Certes, le poème se voit, en apparence, démantelé, déchiqueté, fragmenté sur la page, et paraîtrait travail formaliste, mais la raison en est la projection sans retenue aussi bien maîtrisée d’un excès, d’un discours gigantesque intérieur qui ne supporte pas l’attente ; une frénésie sans délire ; un peu comme le poème de Gertrude Stein, le poème de Thomas Chapelon puise son énergie dans sa propre grammaire. Thomas Chapelon ne s’appesantit pas sur la douleur, elle est, hyper-présente ; et il s’agit non de l’ignorer mais d’en faire quelque chose d’un peu plus grand qu’elle, même illusoirement. Insoutenable, disais-je en début de cet article, insoutenable parce qu’électriquement vive, excessivement vive, cette poésie, portée vers l’avant, est peut-être attirée par ce qu’elle repousse.
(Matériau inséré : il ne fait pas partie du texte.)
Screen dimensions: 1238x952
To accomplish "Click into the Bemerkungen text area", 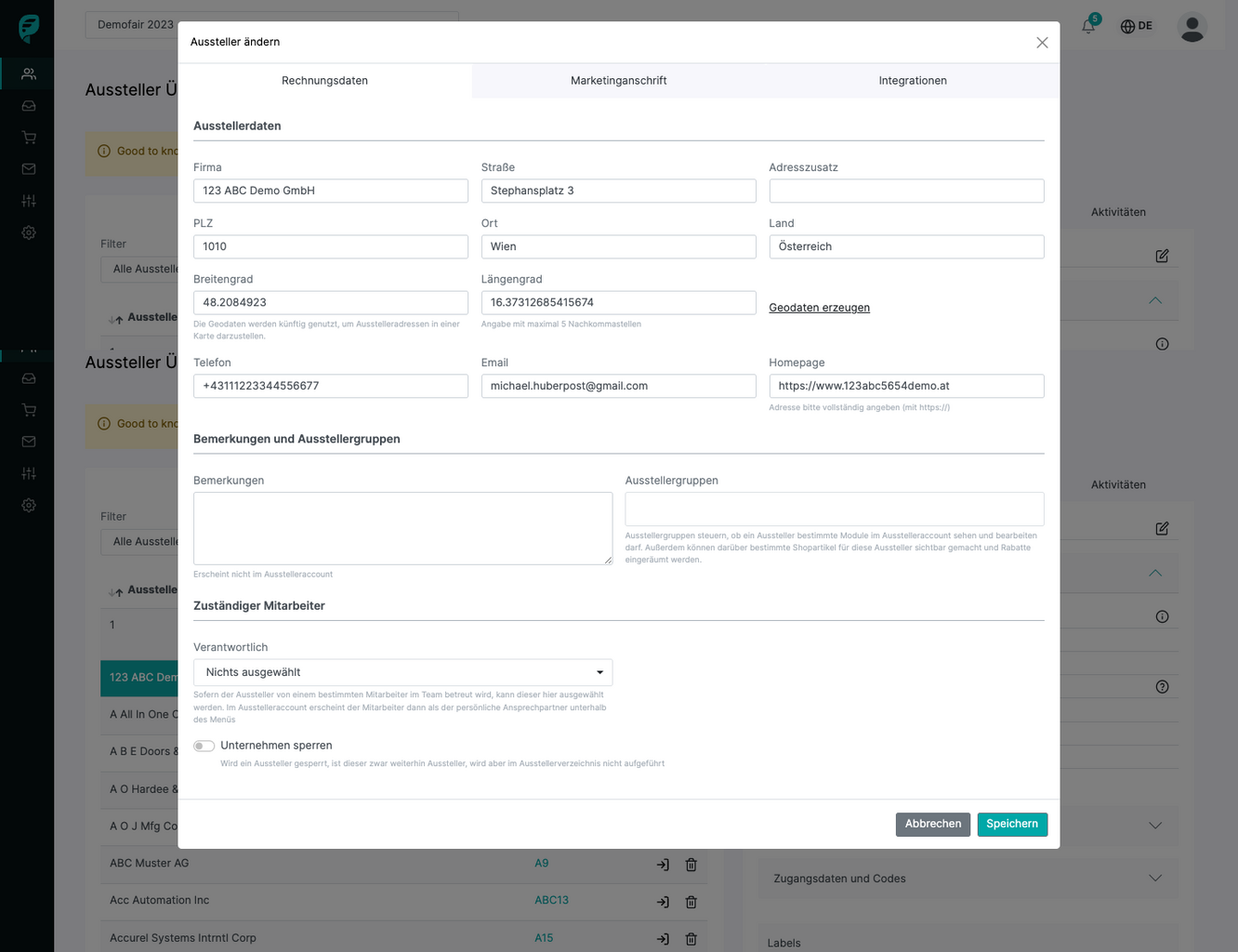I will click(402, 528).
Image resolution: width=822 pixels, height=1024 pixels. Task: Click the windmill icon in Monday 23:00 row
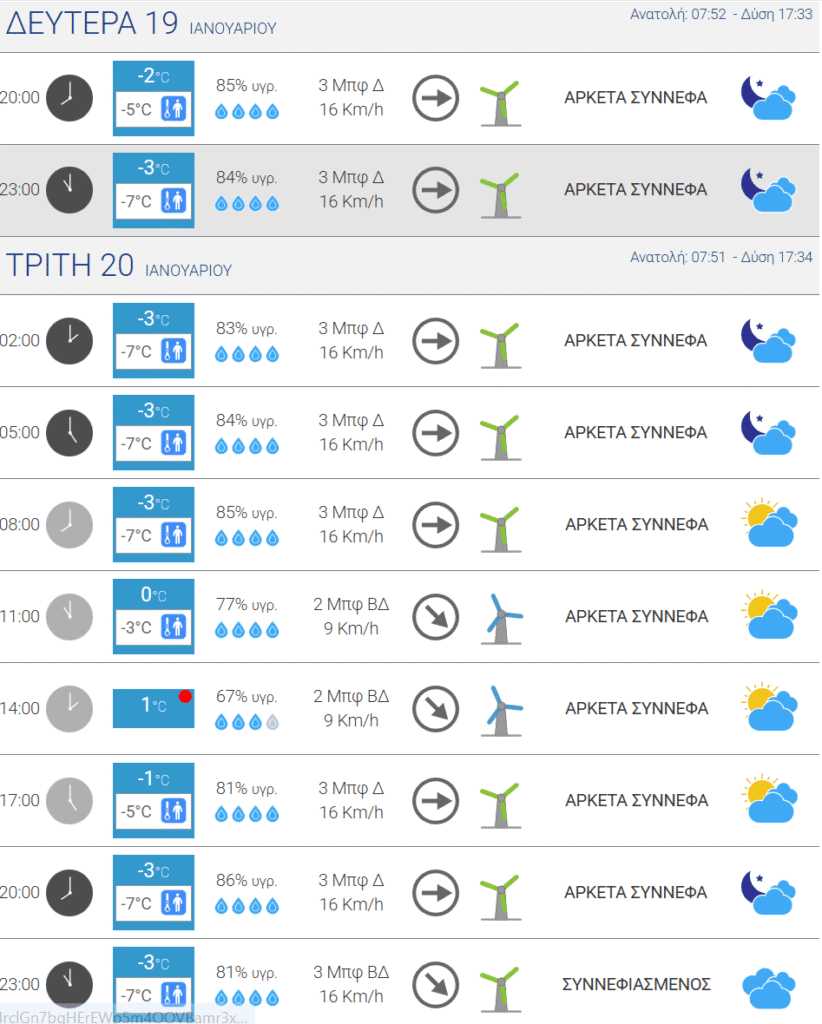click(x=499, y=190)
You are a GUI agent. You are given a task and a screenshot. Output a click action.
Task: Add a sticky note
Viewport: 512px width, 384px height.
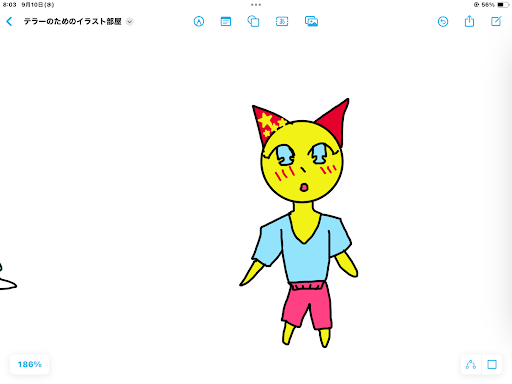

Le rythme, en son syncopé, est d’allant binaire, comme si la volonté était constamment mise à mal par le sentiment d’échec, comme si l’hésitation devait être dépassée, en permanence, comme si le poète était happé par l’extérieur, mais demeurait en proie à l’intérieur rongé ; allant/retenue composent ce rythme binaire. Il serait hâtif de considérer cette poésie comme déglinguée, laissant entendre un laisser-aller (et même si le rythme l’est, déglingué), car elle est le chant d’une douleur plus vaste que celle qui l’endure, elle est le chant d’une souffrance, qui sourd d’une telle profondeur, lointaine (« Je vous écris/D’un pays lointain »), ce chant contient une multitude, celle de la tragédie humaine, sans exagérer.